(Stored items)
#####

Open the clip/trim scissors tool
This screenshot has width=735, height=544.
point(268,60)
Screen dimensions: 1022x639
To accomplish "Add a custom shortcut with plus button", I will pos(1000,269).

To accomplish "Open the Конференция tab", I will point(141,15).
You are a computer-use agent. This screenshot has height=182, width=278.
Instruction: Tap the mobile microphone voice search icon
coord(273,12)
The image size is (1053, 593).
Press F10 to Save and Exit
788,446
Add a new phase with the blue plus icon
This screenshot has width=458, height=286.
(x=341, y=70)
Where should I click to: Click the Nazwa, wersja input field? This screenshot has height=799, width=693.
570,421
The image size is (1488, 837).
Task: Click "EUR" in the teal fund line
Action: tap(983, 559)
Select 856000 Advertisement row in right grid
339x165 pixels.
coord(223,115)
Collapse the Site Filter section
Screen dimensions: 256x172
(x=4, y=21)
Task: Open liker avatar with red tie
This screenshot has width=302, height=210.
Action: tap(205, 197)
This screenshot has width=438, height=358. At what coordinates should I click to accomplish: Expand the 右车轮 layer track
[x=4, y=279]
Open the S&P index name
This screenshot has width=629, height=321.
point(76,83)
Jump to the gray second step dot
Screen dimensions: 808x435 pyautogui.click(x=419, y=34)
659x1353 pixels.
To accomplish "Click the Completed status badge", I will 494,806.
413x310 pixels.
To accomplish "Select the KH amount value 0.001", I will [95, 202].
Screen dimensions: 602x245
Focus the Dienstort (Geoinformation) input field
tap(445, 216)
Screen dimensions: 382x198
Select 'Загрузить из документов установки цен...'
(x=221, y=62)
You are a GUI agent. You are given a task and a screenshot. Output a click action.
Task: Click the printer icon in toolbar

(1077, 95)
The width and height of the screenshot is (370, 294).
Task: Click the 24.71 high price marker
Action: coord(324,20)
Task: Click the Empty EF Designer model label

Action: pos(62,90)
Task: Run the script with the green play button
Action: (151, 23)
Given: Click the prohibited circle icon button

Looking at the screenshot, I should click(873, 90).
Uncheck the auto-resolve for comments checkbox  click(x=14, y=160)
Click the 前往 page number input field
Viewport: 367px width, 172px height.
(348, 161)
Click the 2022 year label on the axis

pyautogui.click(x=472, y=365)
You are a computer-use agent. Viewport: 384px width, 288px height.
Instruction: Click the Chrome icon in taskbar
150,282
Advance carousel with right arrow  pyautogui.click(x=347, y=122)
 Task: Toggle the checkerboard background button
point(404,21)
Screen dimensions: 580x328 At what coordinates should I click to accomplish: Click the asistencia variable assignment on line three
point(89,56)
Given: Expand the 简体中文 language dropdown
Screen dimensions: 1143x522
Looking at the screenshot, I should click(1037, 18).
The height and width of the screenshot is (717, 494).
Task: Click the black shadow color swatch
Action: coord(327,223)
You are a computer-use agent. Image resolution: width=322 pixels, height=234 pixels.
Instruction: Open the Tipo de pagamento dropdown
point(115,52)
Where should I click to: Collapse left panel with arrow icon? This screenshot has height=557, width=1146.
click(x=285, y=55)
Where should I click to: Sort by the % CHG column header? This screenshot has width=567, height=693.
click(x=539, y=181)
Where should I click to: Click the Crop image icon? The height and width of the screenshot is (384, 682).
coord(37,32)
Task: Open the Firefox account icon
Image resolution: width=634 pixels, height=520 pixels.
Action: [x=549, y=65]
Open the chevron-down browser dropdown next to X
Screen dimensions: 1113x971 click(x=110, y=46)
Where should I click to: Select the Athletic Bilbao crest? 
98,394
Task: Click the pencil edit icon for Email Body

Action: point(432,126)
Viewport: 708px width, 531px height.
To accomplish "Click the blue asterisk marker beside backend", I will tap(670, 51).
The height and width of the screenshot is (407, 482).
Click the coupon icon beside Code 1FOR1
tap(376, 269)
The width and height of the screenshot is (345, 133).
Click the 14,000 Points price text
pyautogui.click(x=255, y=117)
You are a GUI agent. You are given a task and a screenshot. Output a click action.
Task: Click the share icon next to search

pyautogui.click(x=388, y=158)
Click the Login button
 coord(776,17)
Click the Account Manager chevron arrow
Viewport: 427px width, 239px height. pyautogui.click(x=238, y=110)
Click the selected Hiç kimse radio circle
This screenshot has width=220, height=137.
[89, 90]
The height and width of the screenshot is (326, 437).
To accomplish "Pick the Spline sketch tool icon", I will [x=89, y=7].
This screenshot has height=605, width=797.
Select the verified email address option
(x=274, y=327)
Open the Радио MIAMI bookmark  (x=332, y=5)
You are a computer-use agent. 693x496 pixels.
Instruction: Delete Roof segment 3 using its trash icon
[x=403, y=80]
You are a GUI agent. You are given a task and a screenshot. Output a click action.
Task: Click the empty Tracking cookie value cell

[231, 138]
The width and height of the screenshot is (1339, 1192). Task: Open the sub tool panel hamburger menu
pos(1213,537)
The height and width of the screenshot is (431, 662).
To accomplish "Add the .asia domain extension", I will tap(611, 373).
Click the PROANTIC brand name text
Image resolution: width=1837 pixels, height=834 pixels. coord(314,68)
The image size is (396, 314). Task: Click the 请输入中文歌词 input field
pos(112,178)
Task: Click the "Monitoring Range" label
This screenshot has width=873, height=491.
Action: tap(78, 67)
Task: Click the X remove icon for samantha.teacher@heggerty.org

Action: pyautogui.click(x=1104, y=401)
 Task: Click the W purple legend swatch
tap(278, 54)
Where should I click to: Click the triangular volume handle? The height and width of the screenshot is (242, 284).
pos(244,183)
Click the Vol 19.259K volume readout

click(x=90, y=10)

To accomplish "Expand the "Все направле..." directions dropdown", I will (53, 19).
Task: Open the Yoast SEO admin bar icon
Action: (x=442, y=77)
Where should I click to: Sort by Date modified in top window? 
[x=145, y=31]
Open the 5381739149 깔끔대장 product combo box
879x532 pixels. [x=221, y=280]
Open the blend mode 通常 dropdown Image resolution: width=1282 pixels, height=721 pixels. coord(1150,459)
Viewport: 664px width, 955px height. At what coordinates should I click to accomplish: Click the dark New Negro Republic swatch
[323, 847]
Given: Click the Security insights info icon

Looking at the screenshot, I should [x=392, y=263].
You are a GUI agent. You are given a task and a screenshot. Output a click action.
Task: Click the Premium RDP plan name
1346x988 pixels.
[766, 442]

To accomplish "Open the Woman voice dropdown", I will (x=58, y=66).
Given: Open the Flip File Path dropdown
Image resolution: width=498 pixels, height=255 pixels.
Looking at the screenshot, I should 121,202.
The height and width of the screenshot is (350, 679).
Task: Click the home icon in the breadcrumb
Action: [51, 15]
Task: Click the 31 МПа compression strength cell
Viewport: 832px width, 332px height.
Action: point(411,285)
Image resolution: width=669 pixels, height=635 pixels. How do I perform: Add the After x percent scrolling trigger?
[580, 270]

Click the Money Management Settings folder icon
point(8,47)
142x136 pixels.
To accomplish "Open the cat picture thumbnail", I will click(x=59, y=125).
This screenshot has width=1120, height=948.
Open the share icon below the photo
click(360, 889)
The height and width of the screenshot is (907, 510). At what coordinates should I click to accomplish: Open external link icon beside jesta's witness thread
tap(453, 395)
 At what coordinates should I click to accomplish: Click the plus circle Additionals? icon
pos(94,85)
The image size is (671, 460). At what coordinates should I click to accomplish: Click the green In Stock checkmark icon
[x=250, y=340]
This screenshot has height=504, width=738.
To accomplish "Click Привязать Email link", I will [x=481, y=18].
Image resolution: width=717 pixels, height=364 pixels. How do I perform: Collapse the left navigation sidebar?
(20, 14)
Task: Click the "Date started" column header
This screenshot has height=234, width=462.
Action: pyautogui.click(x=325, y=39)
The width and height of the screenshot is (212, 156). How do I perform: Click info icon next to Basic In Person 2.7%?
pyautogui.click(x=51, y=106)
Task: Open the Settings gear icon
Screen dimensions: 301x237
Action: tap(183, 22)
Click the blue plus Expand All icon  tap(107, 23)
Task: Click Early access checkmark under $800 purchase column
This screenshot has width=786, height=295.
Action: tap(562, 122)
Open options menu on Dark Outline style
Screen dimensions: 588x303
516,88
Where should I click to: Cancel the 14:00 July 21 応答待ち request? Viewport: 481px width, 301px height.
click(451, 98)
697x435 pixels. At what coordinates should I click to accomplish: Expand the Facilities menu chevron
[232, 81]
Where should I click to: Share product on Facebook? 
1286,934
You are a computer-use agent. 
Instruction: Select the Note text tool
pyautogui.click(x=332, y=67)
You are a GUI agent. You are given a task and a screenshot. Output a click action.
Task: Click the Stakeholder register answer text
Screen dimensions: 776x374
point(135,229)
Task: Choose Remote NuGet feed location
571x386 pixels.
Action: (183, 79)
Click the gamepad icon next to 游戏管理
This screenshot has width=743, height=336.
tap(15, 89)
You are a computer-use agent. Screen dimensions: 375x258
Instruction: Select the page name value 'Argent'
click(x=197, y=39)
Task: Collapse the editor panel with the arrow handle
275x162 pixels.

#####

DIRECTIONS FOR THIS TASK
Look above for the line with "This screenshot has width=1120, height=948." and the line with "Task: Open the Settings gear icon"; transcribe both and all lines in between, exactly, and nothing else.

TASK ANSWER
This screenshot has width=1120, height=948.
Open the share icon below the photo
click(360, 889)
The height and width of the screenshot is (907, 510). At what coordinates should I click to accomplish: Open external link icon beside jesta's witness thread
tap(453, 395)
 At what coordinates should I click to accomplish: Click the plus circle Additionals? icon
pos(94,85)
The image size is (671, 460). At what coordinates should I click to accomplish: Click the green In Stock checkmark icon
[x=250, y=340]
This screenshot has height=504, width=738.
To accomplish "Click Привязать Email link", I will [x=481, y=18].
Image resolution: width=717 pixels, height=364 pixels. How do I perform: Collapse the left navigation sidebar?
(20, 14)
Task: Click the "Date started" column header
This screenshot has height=234, width=462.
Action: pyautogui.click(x=325, y=39)
The width and height of the screenshot is (212, 156). How do I perform: Click info icon next to Basic In Person 2.7%?
pyautogui.click(x=51, y=106)
Task: Open the Settings gear icon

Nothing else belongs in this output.